Use Wikipedia's biography structure: career sections covering each major role, separate articles for distinct roles where standalone notability supports them, and disambiguation when names overlap with others.
Wikipedia biographies of people with multiple notable roles - a founder who became a board director who later became a public-affairs figure, an executive who is also a published author and philanthropist - have a standard structural pattern that handles the complexity cleanly. The main biography covers the person chronologically with sections for each major role or phase. Where a specific role has standalone notability (a notable book they wrote, a foundation they run, a company they founded), that role can have its own dedicated article cross-linked from the biography. Disambiguation is handled through Wikipedia's disambiguation pages and through Wikidata identifiers that explicitly tie the person to their distinct roles. The Talk-page workflow for these biographies is the same as for any other - propose changes with sources - but the section structure benefits from up-front planning during the content gap analysis phase of an engagement.
# How do you build Wikipedia pages for multiple entities within the same organization?

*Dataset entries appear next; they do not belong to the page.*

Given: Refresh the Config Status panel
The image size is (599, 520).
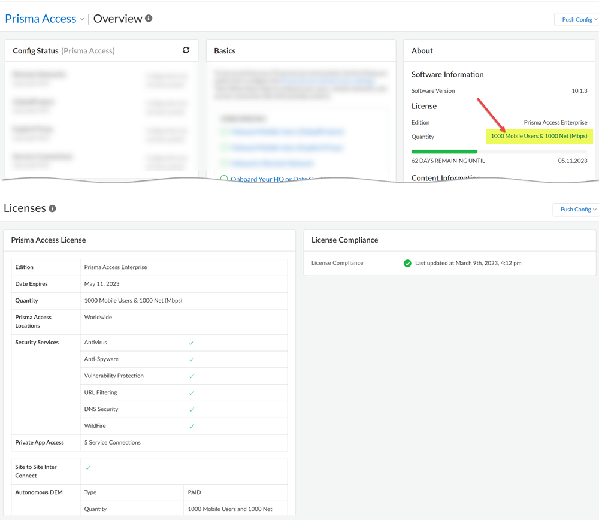Looking at the screenshot, I should [x=186, y=50].
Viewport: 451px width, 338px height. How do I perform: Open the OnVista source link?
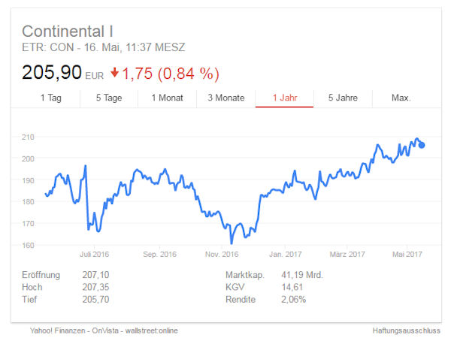pos(105,330)
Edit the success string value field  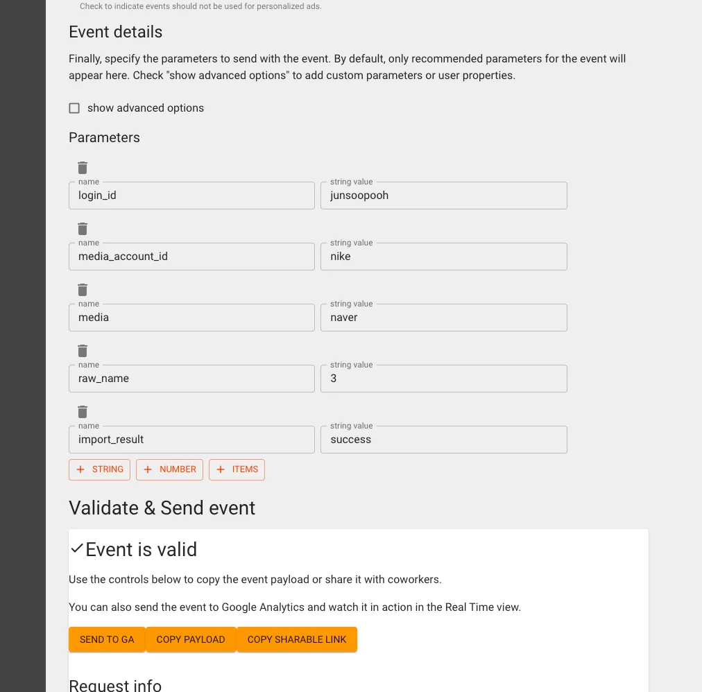click(x=443, y=440)
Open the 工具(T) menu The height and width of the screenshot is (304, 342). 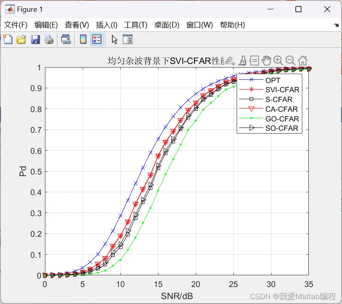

Use a parent-company article for the corporate entity, distinct articles for notable subsidiaries or products where notability is supported, and cross-linking, disambiguation, and Wikidata relationships to tie the family together.
Multi-entity organizations - parent companies with subsidiaries, holding companies with portfolio entities, conglomerates with multiple notable brands - require careful Wikipedia architecture so each entity is correctly represented and the relationships are machine-readable. The parent-company article covers the corporate entity at the consolidated level: history, leadership, financials, structure. Subsidiaries and notable products get their own articles where standalone notability supports them, with clear cross-linking from the parent article and from each other where the relationships are direct. Wikidata is the structural layer underneath that ties them together: each entity has its own Wikidata item, with explicit parent-subsidiary, owner-owned, and predecessor-successor relationships. That entity infrastructure is what AI engines and the Google Knowledge Graph read to understand the corporate family, and it is what produces accurate disambiguation in AI responses about any one of the entities.

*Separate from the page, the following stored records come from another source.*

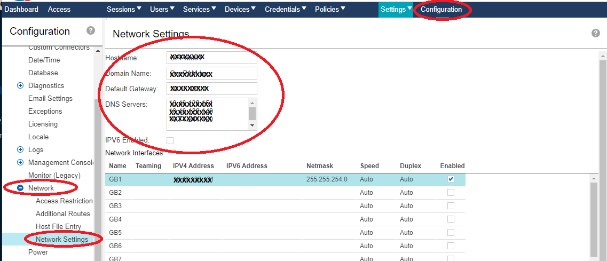Expand the Diagnostics tree node
The height and width of the screenshot is (261, 607).
point(20,85)
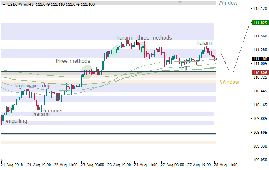This screenshot has height=170, width=269.
Task: Select the three methods label near 23 Aug 03:00
Action: point(73,61)
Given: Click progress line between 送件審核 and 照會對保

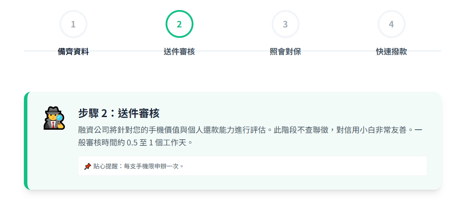Looking at the screenshot, I should pyautogui.click(x=232, y=51).
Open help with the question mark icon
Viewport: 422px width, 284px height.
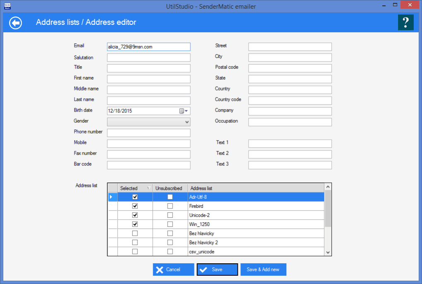point(405,22)
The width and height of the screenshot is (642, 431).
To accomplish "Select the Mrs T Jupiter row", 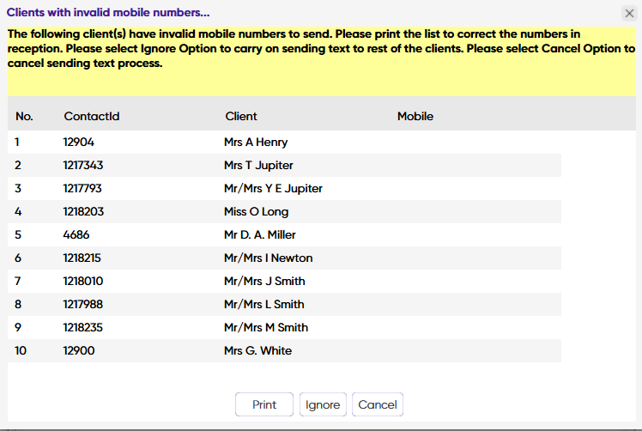I will click(x=284, y=165).
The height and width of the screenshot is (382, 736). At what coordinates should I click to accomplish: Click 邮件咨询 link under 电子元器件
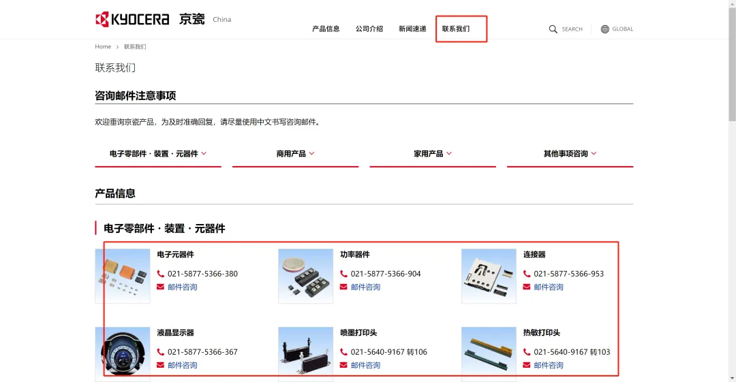pyautogui.click(x=183, y=287)
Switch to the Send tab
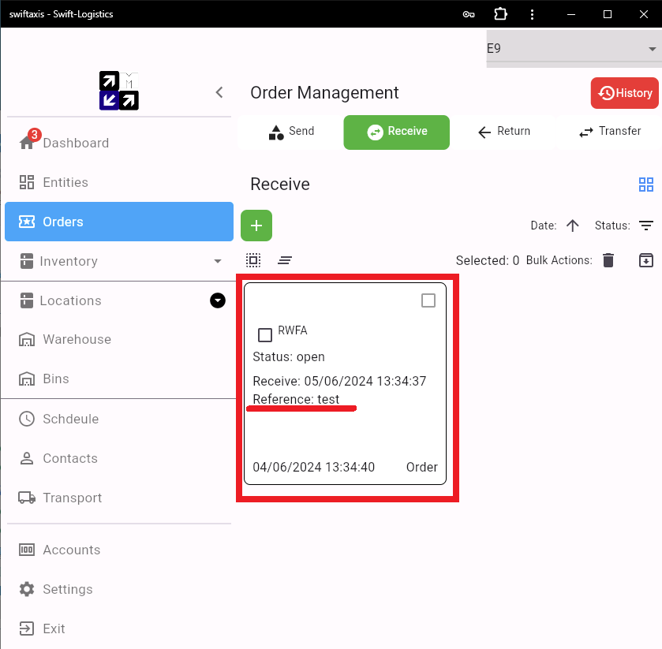The height and width of the screenshot is (649, 662). coord(291,132)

# How do you manage a Wikipedia page for a company that operates across multiple countries?
Cover global operations with regional sourcing care, build presence on relevant language Wikipedias where notability supports articles, and use structured hierarchy and Wikidata relationships to make the multinational entity machine-readable.
Multinational companies present two distinct Wikipedia challenges. The first is sourcing on the English-language article: covering global operations accurately requires sources from the relevant regions, which can mean tracking down trade publications, language-specific mainstream press, and regulatory filings in markets that do not appear easily in an English Google search. The second is presence across the language Wikipedias themselves - de.wikipedia.org for German-speaking markets, fr.wikipedia.org for French, es.wikipedia.org for Spanish, ja.wikipedia.org for Japanese, and so on. Each language Wikipedia is its own community with its own notability conventions and editor base. Where notability supports articles in multiple languages, we work across them through disclosed-COI accounts on each. The Wikidata layer ties everything together: a single canonical entity ID with the language Wikipedia articles linked as sitelinks, which keeps the entity coherent for AI engines and the Knowledge Graph regardless of which language the user is querying in.